WOPA  —  DPB/IEEE Awards   (18-May-05   13:00—17:50)

Chair: G. Dugan, Cornell University, Laboratory for Elementary-Particle Physics, Ithaca, New York

Paper Title Page
WOPA001 Wilson Prize Talk
  • K.R. Symon
    UW-Madison/PD, Madison, Wisconsin
  The formula for the center-of-mass energy as a function of the energy of the incident particle in a collision with a stationary target shows that the required beam energy is greatly reduced if we collide incident and target particles with equal and opposite momenta. Unfortunately the cross sections for collisions of interest are so small that until the middle 1900's it was not possible to achieve colliding beams of sufficient intensities to reach needed collision rates. In 1954 fixed field alternating gradient (FFAG) accelerators were invented. With a fixed magnetic guide field, it was possible to consider stacking successively injected beams to achieve very high intensity circulating beams. Calculations using Liouville's theorem showed that colliding beam experiments were now practical.
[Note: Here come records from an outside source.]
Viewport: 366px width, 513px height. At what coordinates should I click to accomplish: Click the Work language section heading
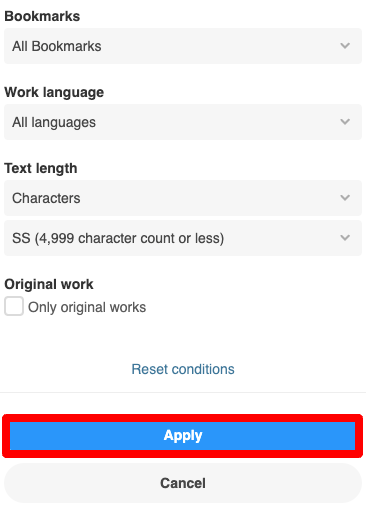click(54, 92)
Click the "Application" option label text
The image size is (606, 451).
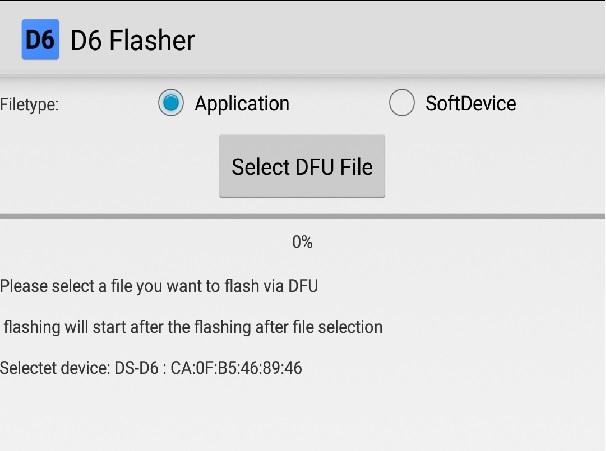(242, 103)
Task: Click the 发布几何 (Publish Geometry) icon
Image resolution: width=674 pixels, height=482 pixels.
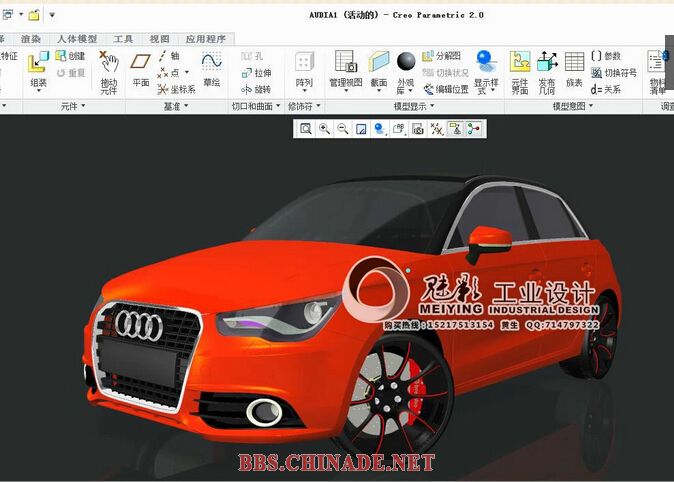Action: click(x=547, y=68)
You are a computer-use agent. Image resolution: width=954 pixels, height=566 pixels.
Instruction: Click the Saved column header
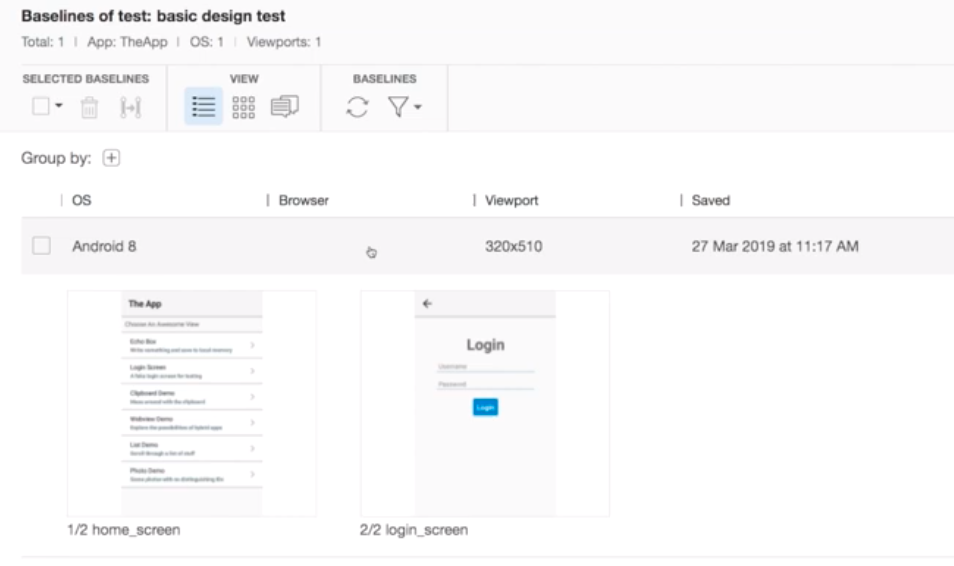tap(710, 201)
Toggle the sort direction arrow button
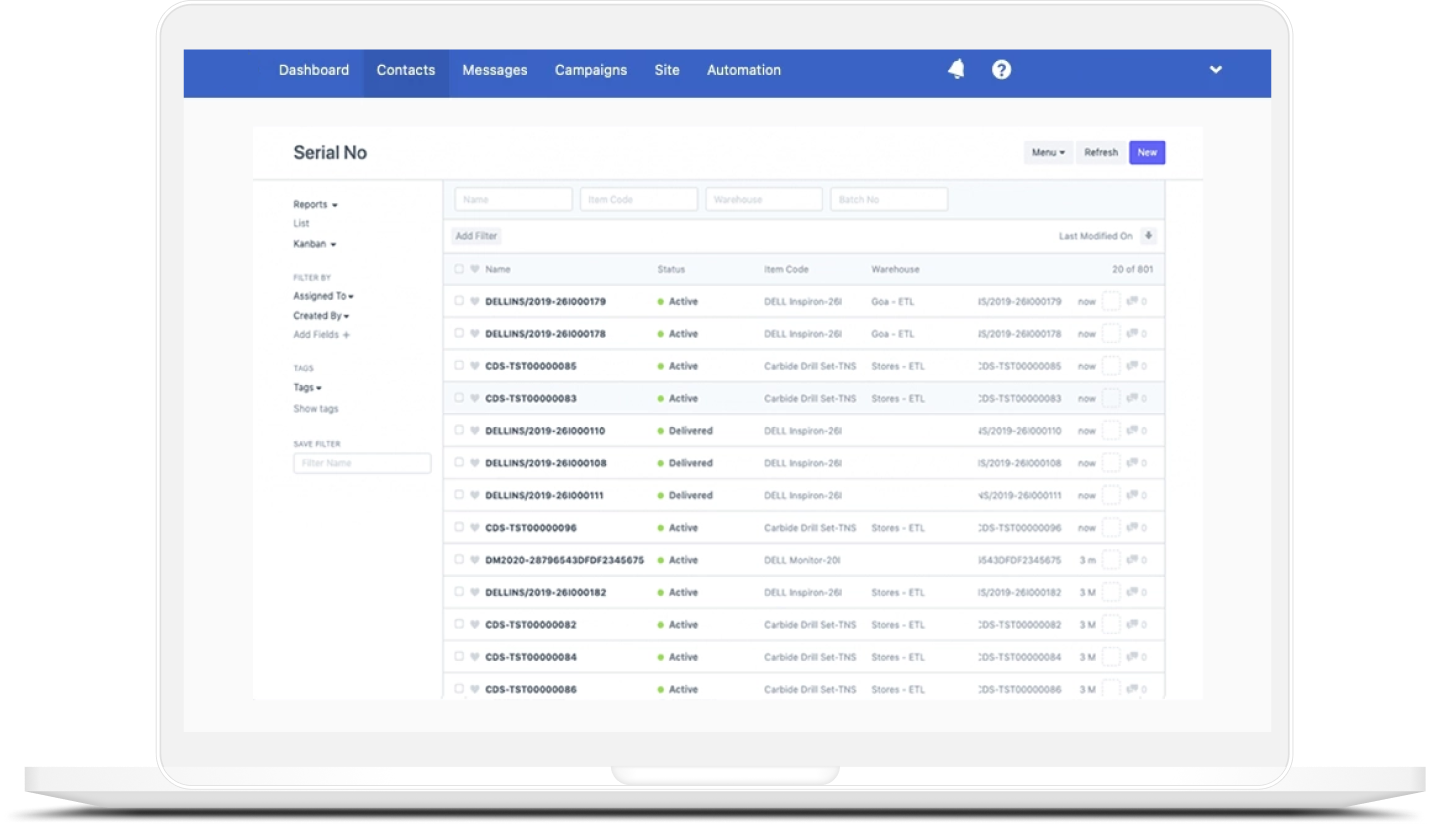The width and height of the screenshot is (1429, 824). click(x=1149, y=236)
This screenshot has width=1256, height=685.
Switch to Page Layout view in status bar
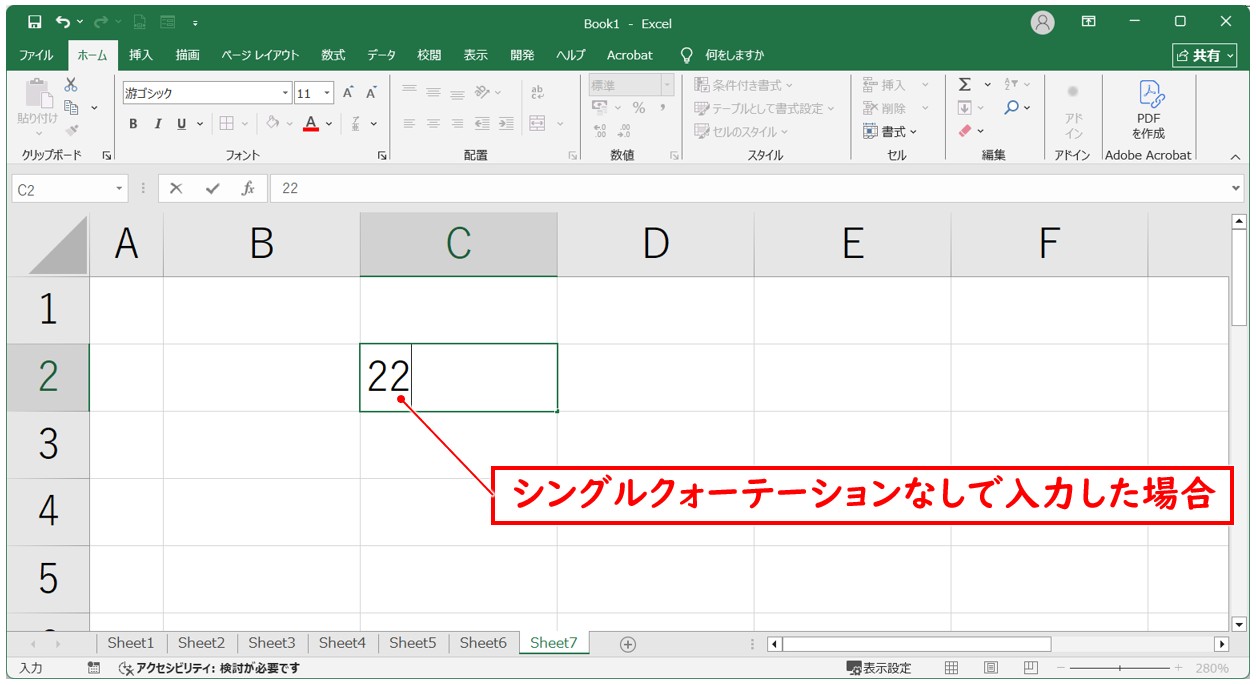(x=990, y=668)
Circulating electron beams over 10 amperes were achieved in a model accelerator built by the Midwestern Universities Research Association (MURA). With the invention of storage rings, a much cheaper accelerator configuration than FFAG, and utilizing beam stacking, colliding beams are now utilized to study high energy interactions.  
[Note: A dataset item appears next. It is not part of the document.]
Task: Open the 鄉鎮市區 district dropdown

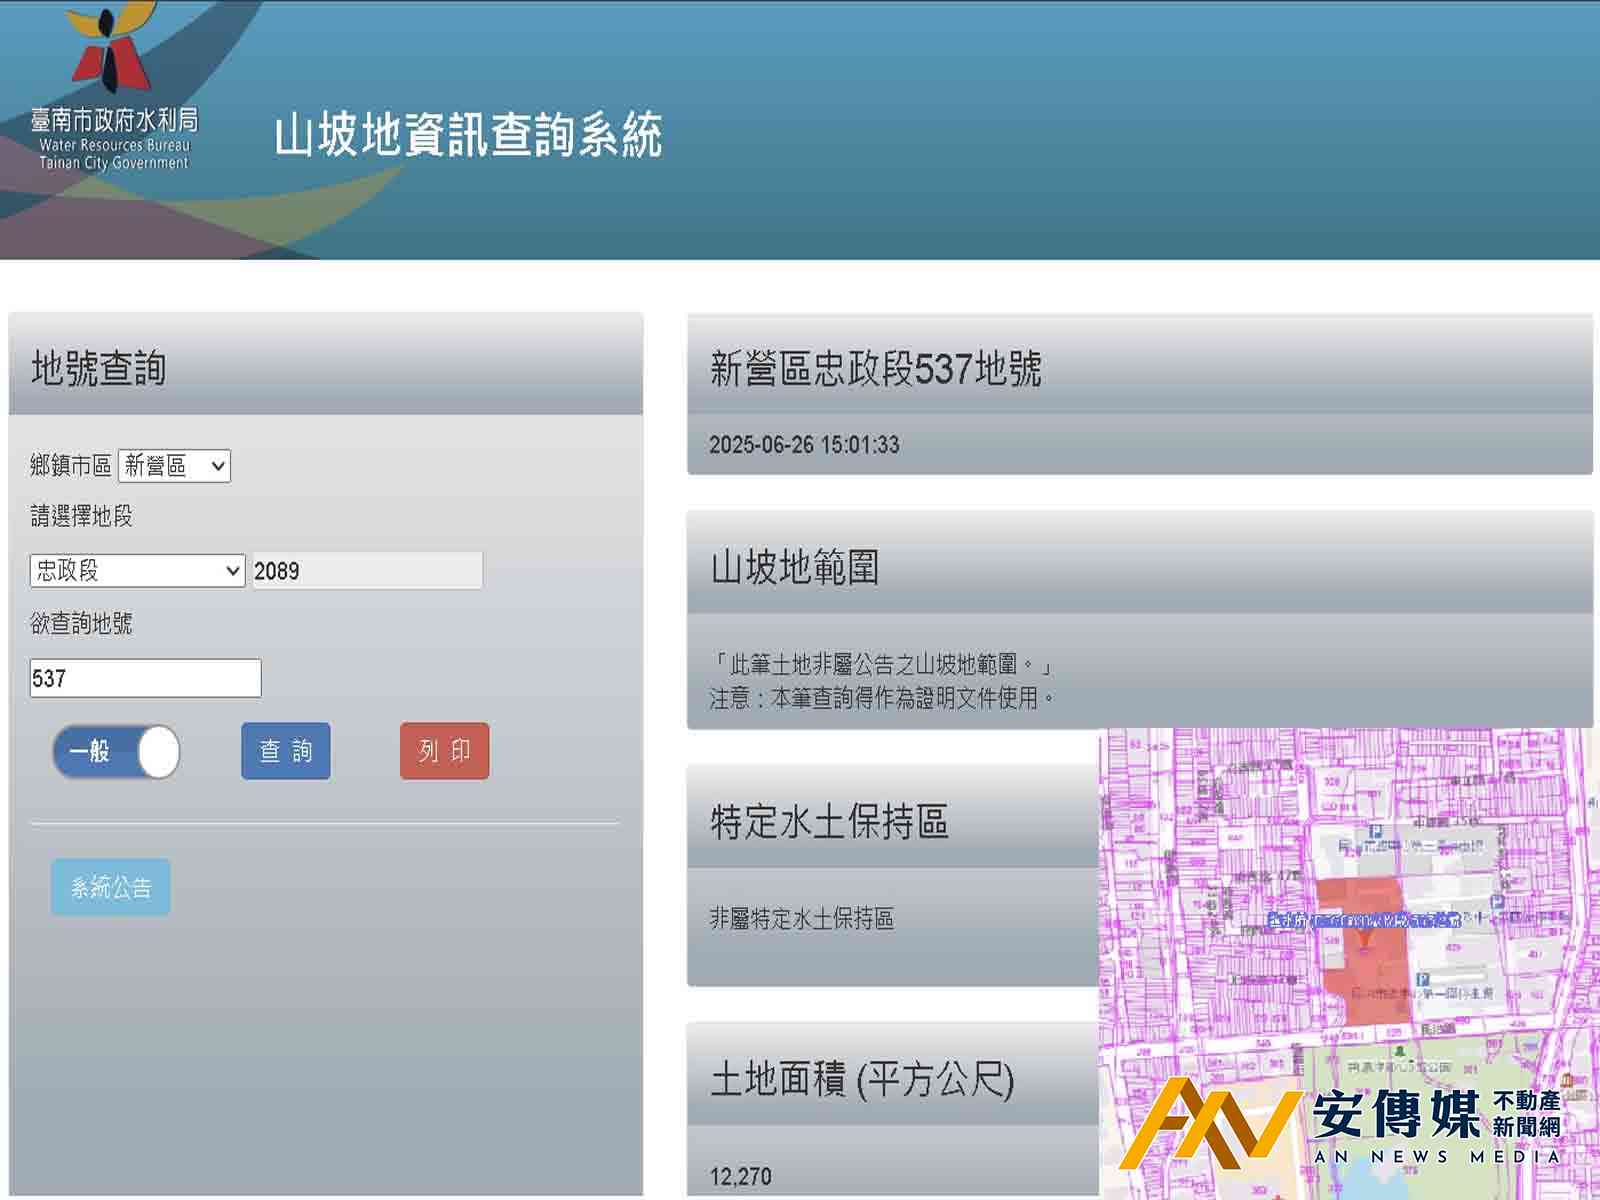Action: click(174, 466)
WOPA002 Experimental Results from the Small Isochronous Ring 159
  • E.P. Pozdeyev
    Jefferson Lab, Newport News, Virginia
  • F. Marti, R.C. York
    NSCL, East Lansing, Michigan
  • J.A. Rodriguez
    CERN, Geneva
  Funding: Work supported by NSF Grant # PHY-0110253 and DOE Contract DE-AC05-84ER40150.

The Small Isochronous Ring (SIR) is a compact, low-energy storage ring designed to investigate the beam dynamics of high-intensity isochronous cyclotrons and synchrotrons at the transition energy. The ring was developed at Michigan State University and has been operational since December 2003. It stores 20 keV hydrogen beams with a peak current of 10-20 microamps for up to 200 turns. The transverse and longitudinal profiles of extracted bunches are measured with an accuracy of approximately 1 mm. The high accuracy of the measurements makes the experimental data attractive for validation of multi-particle space charge codes. The results obtained in the ring show a fast growth of the energy spread induced by the space charge forces. The energy spread growth is accompanied by a breakup of the beam bunches into separated clusters that are involved in the vortex motion specific to the isochronous regime. The experimental results presented in the paper show a remarkable agreement with simulations performed with the code CYCO. In this paper, we discuss specifics of space charge effects in the isochronous regime, present results of experiments in SIR, and conduct a detailed comparison of the experimental data with results of simulations.